Every Chat call returns an llmapi.Usage aggregating token consumption across all turns:

type Usage struct {
    InputTokens      int    // prompt tokens charged
    OutputTokens     int    // completion tokens generated
    CacheReadTokens  int    // tokens served from the provider's prompt cache
    CacheWriteTokens int    // tokens written to the provider's prompt cache
    Model            string // provider's model identifier that produced this completion
    Turns            int    // number of LLM turns aggregated
}

The claudellm provider sets two cache_control breakpoints on requests so Anthropic’s prompt cache can be reused across turns. Cached input is reflected in CacheReadTokens / CacheWriteTokens.

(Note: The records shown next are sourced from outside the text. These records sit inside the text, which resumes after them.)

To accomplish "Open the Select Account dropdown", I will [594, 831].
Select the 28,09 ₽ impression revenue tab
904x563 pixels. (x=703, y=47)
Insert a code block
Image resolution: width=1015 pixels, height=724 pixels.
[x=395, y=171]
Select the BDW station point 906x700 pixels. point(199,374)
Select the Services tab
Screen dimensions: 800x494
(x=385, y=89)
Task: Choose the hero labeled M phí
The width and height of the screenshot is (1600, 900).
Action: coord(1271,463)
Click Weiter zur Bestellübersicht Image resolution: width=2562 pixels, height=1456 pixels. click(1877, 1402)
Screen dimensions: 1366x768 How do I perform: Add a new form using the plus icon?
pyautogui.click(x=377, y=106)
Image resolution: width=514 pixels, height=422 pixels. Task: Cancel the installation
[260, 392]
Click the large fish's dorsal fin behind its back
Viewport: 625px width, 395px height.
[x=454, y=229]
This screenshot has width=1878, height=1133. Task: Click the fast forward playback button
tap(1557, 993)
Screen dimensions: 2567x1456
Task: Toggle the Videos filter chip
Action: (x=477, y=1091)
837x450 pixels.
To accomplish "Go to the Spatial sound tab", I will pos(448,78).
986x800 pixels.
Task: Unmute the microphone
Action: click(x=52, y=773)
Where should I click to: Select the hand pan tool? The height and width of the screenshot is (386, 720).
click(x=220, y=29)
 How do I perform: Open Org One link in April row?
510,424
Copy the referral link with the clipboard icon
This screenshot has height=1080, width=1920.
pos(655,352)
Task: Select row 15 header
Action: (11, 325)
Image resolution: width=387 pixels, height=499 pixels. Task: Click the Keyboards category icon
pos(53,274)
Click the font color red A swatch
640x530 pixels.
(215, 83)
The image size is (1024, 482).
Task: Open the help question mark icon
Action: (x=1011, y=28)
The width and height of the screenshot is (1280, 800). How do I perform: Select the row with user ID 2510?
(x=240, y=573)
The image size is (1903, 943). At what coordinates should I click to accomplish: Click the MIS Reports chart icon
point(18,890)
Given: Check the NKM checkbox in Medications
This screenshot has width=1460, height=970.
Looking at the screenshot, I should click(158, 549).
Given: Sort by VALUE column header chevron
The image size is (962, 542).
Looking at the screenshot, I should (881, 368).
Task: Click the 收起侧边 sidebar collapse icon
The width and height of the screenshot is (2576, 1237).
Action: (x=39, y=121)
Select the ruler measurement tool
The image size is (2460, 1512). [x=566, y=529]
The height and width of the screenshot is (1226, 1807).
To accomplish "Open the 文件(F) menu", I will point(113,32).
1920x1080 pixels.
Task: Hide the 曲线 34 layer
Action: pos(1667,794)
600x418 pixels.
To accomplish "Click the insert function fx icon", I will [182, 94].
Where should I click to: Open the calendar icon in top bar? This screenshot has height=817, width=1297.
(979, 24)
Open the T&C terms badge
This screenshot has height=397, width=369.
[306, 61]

Per-turn token consumption is also emitted as the microbus_llm_tokens_total counter metric, labeled by provider, model, and direction (input, output, cacheRead, cacheWrite). The bundled LLM Grafana dashboard charts tokens by direction/provider/model and the cache hit ratio.

Testing with Mocks

Mock the LLM service in tests to avoid needing a real API key:

llmMock := llm.NewMock()
llmMock.MockChat(func(ctx context.Context, provider string, model string, messages []llmapi.Message, toolURLs []string, options *llmapi.ChatOptions) (messagesOut []llmapi.Message, usage llmapi.Usage, err error) {
    return []llmapi.Message{{Role: "assistant", Content: "Mocked response"}}, llmapi.Usage{Turns: 1}, nil
})

app := application.New()
app.Add(svc, llmMock, tester)
app.RunInTest(t)

To test against the real llm.core without calling a live LLM API, mock the provider service (claudellm, chatgptllm, or geminillm) at the Turn boundary:

claudeMock := claudellm.NewMock()
claudeMock.MockTurn(func(ctx context.Context, model string, messages []llmapi.Message, tools []llmapi.Tool, options *llmapi.TurnOptions) (content string, toolCalls []llmapi.ToolCall, usage llmapi.Usage, err error) {
    return "Hello from mock!", nil, llmapi.Usage{Model: model, Turns: 1}, nil
})

app := application.New()
app.Add(svc, llm.NewService(), claudeMock, tester)
app.RunInTest(t)

Mocking at the provider boundary exercises the full tool-calling loop, schema resolution, and bus dispatch in llm.core while keeping the test offline.